[Start of section]

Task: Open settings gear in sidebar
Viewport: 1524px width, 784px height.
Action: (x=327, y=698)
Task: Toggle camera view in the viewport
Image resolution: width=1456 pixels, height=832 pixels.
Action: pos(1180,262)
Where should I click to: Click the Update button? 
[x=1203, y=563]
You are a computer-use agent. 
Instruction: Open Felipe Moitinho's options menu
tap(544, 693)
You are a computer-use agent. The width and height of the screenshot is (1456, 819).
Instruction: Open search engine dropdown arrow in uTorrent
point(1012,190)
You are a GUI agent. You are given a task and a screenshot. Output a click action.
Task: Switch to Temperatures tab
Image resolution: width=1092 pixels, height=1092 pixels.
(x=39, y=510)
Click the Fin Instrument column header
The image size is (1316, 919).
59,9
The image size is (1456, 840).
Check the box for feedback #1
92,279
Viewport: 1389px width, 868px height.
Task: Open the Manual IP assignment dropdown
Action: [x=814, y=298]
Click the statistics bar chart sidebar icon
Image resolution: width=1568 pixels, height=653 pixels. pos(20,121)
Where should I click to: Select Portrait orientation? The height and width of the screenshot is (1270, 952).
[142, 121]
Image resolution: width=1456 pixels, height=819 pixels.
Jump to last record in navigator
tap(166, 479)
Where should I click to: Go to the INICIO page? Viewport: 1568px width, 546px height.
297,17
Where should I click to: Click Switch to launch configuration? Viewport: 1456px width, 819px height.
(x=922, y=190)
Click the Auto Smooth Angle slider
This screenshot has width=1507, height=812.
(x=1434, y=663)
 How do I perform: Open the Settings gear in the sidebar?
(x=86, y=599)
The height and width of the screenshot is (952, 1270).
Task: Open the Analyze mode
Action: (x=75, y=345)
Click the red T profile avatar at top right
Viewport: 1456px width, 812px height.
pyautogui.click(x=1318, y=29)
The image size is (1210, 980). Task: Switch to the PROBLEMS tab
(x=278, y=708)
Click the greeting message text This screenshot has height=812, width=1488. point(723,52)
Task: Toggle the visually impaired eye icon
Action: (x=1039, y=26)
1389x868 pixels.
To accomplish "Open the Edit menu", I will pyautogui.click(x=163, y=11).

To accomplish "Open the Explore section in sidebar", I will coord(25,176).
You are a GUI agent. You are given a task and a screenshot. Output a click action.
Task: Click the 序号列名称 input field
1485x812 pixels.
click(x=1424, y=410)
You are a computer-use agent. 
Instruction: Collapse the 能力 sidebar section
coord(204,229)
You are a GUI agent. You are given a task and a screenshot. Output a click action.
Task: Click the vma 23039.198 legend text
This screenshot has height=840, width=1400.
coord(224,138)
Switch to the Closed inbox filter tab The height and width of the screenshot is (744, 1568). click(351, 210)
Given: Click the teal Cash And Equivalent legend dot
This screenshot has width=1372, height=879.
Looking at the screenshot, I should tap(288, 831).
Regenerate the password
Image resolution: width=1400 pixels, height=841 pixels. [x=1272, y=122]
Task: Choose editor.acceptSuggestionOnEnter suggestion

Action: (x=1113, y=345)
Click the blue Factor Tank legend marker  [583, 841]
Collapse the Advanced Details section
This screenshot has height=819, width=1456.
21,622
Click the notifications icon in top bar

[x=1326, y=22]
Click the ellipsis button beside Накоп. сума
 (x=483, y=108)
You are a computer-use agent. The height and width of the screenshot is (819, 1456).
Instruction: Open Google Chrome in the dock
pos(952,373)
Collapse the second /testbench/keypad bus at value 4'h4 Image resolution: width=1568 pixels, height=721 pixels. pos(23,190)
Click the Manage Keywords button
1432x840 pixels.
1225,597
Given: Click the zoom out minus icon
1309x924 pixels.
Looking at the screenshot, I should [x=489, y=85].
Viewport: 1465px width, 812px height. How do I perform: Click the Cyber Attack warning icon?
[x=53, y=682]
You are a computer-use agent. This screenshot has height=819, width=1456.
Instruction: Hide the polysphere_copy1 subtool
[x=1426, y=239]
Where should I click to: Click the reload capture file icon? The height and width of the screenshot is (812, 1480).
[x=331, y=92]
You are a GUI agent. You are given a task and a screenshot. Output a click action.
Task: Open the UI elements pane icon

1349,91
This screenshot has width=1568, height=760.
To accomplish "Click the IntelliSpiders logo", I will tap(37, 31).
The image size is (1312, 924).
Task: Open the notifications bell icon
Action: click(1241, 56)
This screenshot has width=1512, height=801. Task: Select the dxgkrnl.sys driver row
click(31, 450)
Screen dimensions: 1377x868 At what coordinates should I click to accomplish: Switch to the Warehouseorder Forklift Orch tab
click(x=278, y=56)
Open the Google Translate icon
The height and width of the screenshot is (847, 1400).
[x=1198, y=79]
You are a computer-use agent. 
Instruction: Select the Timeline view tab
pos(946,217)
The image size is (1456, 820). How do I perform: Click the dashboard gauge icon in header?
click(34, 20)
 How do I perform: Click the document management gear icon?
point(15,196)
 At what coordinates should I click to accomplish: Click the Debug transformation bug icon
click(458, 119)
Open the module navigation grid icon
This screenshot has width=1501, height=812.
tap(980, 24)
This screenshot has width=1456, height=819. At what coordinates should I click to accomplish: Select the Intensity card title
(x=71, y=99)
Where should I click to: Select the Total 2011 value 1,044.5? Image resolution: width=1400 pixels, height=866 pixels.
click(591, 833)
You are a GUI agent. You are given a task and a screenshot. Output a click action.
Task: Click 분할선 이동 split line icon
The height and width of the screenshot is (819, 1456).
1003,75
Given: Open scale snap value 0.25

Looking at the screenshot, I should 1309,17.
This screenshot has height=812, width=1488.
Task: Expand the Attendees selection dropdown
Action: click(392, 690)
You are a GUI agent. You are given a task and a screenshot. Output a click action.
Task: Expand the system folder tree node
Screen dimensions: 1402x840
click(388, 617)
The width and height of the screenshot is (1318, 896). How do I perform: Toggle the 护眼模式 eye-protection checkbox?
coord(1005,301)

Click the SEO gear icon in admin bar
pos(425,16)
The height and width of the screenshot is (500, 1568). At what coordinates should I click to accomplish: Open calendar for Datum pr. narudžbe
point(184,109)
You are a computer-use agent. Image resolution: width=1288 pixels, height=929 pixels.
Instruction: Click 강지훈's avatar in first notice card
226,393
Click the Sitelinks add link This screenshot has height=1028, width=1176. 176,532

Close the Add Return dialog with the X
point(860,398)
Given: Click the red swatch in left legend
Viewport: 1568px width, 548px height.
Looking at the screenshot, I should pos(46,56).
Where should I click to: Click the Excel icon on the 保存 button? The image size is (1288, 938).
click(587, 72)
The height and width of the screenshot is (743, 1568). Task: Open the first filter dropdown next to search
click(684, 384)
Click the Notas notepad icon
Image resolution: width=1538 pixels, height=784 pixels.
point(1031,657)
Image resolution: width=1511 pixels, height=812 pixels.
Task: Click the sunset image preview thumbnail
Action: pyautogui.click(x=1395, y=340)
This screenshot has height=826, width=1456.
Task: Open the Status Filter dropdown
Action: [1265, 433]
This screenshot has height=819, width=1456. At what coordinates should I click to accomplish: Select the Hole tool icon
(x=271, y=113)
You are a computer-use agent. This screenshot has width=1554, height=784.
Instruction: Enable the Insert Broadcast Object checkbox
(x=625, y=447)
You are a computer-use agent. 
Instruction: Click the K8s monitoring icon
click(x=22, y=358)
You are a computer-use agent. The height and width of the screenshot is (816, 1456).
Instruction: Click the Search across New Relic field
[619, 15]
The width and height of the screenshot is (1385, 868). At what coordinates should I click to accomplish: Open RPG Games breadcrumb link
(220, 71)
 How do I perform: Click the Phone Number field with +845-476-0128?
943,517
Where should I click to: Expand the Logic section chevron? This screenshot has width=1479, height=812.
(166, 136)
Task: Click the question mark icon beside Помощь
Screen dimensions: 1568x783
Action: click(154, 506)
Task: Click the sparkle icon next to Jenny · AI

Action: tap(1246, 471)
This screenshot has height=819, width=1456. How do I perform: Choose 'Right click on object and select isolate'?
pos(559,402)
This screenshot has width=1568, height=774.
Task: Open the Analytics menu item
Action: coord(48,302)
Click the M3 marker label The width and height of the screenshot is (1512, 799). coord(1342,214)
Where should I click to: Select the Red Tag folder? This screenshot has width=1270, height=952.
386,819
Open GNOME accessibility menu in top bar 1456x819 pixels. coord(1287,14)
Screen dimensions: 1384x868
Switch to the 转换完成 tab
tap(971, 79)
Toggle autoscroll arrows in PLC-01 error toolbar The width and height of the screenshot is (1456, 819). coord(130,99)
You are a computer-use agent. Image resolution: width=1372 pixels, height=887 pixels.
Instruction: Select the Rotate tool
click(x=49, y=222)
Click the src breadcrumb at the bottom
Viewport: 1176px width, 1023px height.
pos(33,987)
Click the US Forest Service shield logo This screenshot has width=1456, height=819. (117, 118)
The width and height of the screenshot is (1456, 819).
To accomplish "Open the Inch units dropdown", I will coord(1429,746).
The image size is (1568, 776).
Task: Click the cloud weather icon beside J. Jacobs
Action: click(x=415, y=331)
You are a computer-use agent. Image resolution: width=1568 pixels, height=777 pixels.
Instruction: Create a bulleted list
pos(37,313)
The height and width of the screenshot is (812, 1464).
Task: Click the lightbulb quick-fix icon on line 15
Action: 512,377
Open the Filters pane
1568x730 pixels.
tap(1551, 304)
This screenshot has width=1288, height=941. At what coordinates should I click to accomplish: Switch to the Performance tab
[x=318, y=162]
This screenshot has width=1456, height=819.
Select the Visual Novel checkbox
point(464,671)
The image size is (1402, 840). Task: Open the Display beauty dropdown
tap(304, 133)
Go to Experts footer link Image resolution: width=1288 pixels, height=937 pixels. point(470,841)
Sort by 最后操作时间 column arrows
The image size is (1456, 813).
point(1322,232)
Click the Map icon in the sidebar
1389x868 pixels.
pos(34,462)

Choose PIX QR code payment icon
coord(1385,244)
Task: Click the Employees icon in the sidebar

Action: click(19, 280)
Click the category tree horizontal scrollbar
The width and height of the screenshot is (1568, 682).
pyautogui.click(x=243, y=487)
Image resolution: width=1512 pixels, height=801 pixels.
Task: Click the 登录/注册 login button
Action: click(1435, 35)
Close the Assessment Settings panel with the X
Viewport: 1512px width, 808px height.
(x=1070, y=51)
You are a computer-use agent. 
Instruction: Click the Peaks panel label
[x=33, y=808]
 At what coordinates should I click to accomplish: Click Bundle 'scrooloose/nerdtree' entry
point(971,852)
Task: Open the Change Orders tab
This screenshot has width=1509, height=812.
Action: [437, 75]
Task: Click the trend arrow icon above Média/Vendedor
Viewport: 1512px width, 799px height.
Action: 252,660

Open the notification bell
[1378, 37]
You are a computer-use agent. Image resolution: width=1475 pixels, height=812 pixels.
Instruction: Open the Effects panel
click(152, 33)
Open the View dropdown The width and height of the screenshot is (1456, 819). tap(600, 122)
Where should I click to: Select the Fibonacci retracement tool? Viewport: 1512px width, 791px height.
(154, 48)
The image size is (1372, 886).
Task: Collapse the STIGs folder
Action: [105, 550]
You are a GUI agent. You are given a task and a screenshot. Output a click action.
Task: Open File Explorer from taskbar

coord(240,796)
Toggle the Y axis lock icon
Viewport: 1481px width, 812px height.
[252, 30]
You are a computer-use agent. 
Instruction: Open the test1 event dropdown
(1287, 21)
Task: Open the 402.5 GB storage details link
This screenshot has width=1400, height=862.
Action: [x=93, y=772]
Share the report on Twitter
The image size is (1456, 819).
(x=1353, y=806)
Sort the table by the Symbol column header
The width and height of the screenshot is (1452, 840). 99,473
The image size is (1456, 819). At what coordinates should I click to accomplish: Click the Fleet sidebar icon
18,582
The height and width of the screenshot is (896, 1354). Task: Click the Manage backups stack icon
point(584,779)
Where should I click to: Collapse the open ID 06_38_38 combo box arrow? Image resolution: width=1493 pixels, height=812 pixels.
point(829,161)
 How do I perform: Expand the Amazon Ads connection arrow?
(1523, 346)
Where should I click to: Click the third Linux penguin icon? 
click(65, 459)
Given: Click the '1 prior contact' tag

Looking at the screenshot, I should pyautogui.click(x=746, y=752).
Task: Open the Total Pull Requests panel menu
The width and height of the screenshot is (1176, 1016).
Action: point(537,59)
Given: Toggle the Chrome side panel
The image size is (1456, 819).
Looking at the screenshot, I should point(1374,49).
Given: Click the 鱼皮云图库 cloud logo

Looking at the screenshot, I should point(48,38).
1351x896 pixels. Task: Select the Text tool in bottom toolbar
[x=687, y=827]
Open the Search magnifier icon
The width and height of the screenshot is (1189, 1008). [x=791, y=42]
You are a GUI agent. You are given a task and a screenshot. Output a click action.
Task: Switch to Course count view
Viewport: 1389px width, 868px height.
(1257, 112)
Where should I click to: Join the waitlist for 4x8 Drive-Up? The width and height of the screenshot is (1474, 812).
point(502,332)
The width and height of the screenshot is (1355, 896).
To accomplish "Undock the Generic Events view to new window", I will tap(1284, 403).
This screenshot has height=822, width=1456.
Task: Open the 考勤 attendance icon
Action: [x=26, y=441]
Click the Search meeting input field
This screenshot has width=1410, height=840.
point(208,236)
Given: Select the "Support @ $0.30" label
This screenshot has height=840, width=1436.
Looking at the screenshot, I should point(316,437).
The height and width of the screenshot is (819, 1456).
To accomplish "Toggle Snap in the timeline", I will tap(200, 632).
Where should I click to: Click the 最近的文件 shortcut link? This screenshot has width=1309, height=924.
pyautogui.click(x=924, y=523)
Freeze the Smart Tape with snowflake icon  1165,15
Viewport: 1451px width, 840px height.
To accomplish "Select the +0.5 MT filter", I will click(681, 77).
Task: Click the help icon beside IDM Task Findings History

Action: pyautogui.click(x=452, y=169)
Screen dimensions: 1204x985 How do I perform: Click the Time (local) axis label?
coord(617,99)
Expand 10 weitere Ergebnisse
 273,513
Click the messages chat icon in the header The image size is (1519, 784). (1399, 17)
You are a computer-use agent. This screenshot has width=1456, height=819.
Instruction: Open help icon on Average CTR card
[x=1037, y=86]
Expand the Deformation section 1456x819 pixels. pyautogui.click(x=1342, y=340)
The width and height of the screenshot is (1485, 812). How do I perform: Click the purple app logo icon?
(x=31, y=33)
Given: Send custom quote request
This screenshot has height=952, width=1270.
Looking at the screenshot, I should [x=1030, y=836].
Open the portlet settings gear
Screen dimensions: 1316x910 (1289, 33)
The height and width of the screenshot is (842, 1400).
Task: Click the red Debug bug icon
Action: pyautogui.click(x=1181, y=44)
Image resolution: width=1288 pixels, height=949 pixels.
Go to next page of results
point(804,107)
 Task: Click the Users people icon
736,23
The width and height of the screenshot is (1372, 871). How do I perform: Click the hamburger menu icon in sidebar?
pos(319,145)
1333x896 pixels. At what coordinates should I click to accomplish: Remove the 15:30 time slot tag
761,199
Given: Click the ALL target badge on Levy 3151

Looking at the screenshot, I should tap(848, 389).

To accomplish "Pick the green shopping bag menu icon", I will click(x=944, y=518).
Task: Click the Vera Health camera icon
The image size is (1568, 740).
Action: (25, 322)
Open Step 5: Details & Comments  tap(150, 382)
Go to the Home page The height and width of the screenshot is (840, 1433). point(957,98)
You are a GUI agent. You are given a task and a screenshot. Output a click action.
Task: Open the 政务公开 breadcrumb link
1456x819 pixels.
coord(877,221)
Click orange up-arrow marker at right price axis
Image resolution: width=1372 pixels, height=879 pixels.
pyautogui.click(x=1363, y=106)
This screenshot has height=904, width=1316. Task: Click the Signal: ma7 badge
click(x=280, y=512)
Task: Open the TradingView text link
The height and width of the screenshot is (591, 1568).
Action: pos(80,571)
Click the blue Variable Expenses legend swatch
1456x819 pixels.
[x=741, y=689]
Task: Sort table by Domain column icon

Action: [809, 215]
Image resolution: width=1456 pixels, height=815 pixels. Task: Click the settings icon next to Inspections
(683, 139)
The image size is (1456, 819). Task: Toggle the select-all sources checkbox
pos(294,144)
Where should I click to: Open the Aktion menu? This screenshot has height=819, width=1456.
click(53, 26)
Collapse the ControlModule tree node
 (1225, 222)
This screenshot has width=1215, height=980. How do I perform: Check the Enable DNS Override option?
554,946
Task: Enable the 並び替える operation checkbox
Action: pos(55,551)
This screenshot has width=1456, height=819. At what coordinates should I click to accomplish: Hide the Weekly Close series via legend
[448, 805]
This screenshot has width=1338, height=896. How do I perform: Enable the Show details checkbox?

[End of section]

# WHAT TO DO
All lines above that include the word "camera" should be located and copied.

# ANSWER TO THE PROBLEM
Task: Toggle camera view in the viewport
Task: Click the Vera Health camera icon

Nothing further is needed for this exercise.